GSTM3 ダブルニカースプラスミド(h)は、human 細胞株における GSTM3 座の高特異性編集のために設計された、対となる2つのプラスミドから構成される。各プラスミドは、Cas9 D10Aニカースと、GSTM3内の対向するDNA鎖を標的とする異なるsgRNAを発現する。対向するDNA鎖上の隣接する部位に誘導されると、2つのニカースはオフセットした一本鎖切断を生成し、これらが組み合わさってずれた二本鎖切断を生じさせる。これにより、両方のガイドによる協調的なオンターゲット活性が必要となる。生じたDNA切断は、細胞内の内在性修復経路、特に非相同末端結合(NHEJ)によって修復され、その結果、GSTM3の機能を阻害する挿入または欠失が生じる。標的座標における2つのsgRNAの結合を必要とするこの二重ニッキング法は、編集の特異性を高め、標的精度に対するさらなる制御が求められる用途において、CRISPR戦略を補完するものである。

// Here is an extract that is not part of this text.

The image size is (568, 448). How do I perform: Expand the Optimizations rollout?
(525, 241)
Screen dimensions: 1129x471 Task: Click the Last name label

編集された細胞を効率的に同定するために、1つのプラスミドはトランスフェクトされた細胞集団を蛍光可視化するためのGFPをコードし、もう1つのプラスミドは抗生物質選別用のプロマイシン耐性遺伝子を保有しています。これらの機能により、共トランスフェクトされた細胞集団の効率的な濃縮が可能となり、GSTM3が破壊されたクローンの検証が簡素化されます。
研究用のみ。診断用または治療用ではありません。